Exact copies of all the entries are required.

[EXERCISE MATERIAL — start]

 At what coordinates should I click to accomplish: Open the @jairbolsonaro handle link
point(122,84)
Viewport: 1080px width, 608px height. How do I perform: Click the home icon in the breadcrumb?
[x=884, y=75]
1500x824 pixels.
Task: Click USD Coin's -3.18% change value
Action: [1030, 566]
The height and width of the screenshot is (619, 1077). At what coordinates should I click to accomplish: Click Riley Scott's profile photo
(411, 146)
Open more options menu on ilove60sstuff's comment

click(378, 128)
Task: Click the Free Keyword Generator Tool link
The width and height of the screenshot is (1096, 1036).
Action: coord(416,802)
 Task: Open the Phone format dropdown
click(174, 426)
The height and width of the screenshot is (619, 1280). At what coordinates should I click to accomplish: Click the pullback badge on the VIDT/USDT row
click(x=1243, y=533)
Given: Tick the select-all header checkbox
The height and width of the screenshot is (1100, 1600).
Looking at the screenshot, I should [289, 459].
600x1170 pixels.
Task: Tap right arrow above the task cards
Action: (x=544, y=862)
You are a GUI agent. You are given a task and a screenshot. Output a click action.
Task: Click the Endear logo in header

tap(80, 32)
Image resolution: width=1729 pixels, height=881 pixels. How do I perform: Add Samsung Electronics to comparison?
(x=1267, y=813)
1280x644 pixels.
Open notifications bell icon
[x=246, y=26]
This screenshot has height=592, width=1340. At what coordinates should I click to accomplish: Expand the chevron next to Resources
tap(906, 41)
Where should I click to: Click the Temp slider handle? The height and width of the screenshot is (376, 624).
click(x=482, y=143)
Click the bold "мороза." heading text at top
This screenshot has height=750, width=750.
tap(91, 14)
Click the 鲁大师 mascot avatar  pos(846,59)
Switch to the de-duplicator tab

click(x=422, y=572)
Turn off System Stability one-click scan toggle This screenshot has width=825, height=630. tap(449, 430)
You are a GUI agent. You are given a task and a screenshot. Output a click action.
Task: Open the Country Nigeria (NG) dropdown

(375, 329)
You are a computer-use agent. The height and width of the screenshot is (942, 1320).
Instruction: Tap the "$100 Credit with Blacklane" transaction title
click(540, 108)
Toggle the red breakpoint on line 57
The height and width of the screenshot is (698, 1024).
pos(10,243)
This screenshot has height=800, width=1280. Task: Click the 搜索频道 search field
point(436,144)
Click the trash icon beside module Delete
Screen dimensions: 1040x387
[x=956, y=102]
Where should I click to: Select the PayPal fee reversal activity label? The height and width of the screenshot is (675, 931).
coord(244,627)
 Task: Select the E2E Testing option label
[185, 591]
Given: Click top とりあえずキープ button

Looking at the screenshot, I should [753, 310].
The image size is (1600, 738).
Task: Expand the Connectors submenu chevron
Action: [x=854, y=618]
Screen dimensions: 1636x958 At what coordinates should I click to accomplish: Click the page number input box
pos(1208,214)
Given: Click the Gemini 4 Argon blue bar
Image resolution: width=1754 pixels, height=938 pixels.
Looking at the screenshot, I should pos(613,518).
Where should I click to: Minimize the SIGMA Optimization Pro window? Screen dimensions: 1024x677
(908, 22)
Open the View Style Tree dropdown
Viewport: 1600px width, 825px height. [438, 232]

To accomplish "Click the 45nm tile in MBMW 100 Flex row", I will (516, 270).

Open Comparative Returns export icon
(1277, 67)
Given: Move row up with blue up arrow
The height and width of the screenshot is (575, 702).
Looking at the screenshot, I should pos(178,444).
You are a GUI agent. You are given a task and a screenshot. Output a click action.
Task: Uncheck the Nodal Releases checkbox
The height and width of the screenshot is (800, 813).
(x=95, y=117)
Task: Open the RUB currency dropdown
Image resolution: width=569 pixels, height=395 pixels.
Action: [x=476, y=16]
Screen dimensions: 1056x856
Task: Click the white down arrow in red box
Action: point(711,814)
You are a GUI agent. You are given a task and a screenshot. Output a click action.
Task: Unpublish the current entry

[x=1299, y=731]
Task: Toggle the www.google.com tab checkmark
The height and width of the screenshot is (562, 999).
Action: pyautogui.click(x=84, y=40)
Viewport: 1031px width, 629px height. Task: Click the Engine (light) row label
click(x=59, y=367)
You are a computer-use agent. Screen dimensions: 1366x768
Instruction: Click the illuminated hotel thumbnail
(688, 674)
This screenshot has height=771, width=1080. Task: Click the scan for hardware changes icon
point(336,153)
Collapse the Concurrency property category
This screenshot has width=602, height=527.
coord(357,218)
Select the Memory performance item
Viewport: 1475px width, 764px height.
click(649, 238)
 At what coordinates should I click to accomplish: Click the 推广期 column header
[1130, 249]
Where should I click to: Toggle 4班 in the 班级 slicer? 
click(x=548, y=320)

[EXERCISE MATERIAL — finish]

- _EXPECTED OUTPUT_:
 At what coordinates should I click to accomplish: Open the @jairbolsonaro handle link
point(122,84)
Viewport: 1080px width, 608px height. How do I perform: Click the home icon in the breadcrumb?
[x=884, y=75]
1500x824 pixels.
Task: Click USD Coin's -3.18% change value
Action: [1030, 566]
The height and width of the screenshot is (619, 1077). At what coordinates should I click to accomplish: Click Riley Scott's profile photo
(411, 146)
Open more options menu on ilove60sstuff's comment

click(378, 128)
Task: Click the Free Keyword Generator Tool link
The width and height of the screenshot is (1096, 1036).
Action: coord(416,802)
 Task: Open the Phone format dropdown
click(174, 426)
The height and width of the screenshot is (619, 1280). At what coordinates should I click to accomplish: Click the pullback badge on the VIDT/USDT row
click(x=1243, y=533)
Given: Tick the select-all header checkbox
The height and width of the screenshot is (1100, 1600).
Looking at the screenshot, I should [289, 459].
600x1170 pixels.
Task: Tap right arrow above the task cards
Action: (x=544, y=862)
You are a GUI agent. You are given a task and a screenshot. Output a click action.
Task: Click the Endear logo in header

tap(80, 32)
Image resolution: width=1729 pixels, height=881 pixels. How do I perform: Add Samsung Electronics to comparison?
(x=1267, y=813)
1280x644 pixels.
Open notifications bell icon
[x=246, y=26]
This screenshot has height=592, width=1340. At what coordinates should I click to accomplish: Expand the chevron next to Resources
tap(906, 41)
Where should I click to: Click the Temp slider handle? The height and width of the screenshot is (376, 624).
click(x=482, y=143)
Click the bold "мороза." heading text at top
This screenshot has height=750, width=750.
tap(91, 14)
Click the 鲁大师 mascot avatar  pos(846,59)
Switch to the de-duplicator tab

click(x=422, y=572)
Turn off System Stability one-click scan toggle This screenshot has width=825, height=630. tap(449, 430)
You are a GUI agent. You are given a task and a screenshot. Output a click action.
Task: Open the Country Nigeria (NG) dropdown

(375, 329)
You are a computer-use agent. The height and width of the screenshot is (942, 1320).
Instruction: Tap the "$100 Credit with Blacklane" transaction title
click(540, 108)
Toggle the red breakpoint on line 57
The height and width of the screenshot is (698, 1024).
pos(10,243)
This screenshot has height=800, width=1280. Task: Click the 搜索频道 search field
point(436,144)
Click the trash icon beside module Delete
Screen dimensions: 1040x387
[x=956, y=102]
Where should I click to: Select the PayPal fee reversal activity label? The height and width of the screenshot is (675, 931).
coord(244,627)
 Task: Select the E2E Testing option label
[185, 591]
Given: Click top とりあえずキープ button

Looking at the screenshot, I should [753, 310].
The image size is (1600, 738).
Task: Expand the Connectors submenu chevron
Action: [x=854, y=618]
Screen dimensions: 1636x958 At what coordinates should I click to accomplish: Click the page number input box
pos(1208,214)
Given: Click the Gemini 4 Argon blue bar
Image resolution: width=1754 pixels, height=938 pixels.
Looking at the screenshot, I should pos(613,518).
Where should I click to: Minimize the SIGMA Optimization Pro window? Screen dimensions: 1024x677
(908, 22)
Open the View Style Tree dropdown
Viewport: 1600px width, 825px height. [438, 232]

To accomplish "Click the 45nm tile in MBMW 100 Flex row", I will (516, 270).

Open Comparative Returns export icon
(1277, 67)
Given: Move row up with blue up arrow
The height and width of the screenshot is (575, 702).
Looking at the screenshot, I should pos(178,444).
You are a GUI agent. You are given a task and a screenshot. Output a click action.
Task: Uncheck the Nodal Releases checkbox
The height and width of the screenshot is (800, 813).
(x=95, y=117)
Task: Open the RUB currency dropdown
Image resolution: width=569 pixels, height=395 pixels.
Action: [x=476, y=16]
Screen dimensions: 1056x856
Task: Click the white down arrow in red box
Action: point(711,814)
You are a GUI agent. You are given a task and a screenshot. Output a click action.
Task: Unpublish the current entry

[x=1299, y=731]
Task: Toggle the www.google.com tab checkmark
The height and width of the screenshot is (562, 999).
Action: pyautogui.click(x=84, y=40)
Viewport: 1031px width, 629px height. Task: Click the Engine (light) row label
click(x=59, y=367)
You are a computer-use agent. Screen dimensions: 1366x768
Instruction: Click the illuminated hotel thumbnail
(688, 674)
This screenshot has height=771, width=1080. Task: Click the scan for hardware changes icon
point(336,153)
Collapse the Concurrency property category
This screenshot has width=602, height=527.
coord(357,218)
Select the Memory performance item
Viewport: 1475px width, 764px height.
click(649, 238)
 At what coordinates should I click to accomplish: Click the 推广期 column header
[1130, 249]
Where should I click to: Toggle 4班 in the 班级 slicer? 
click(x=548, y=320)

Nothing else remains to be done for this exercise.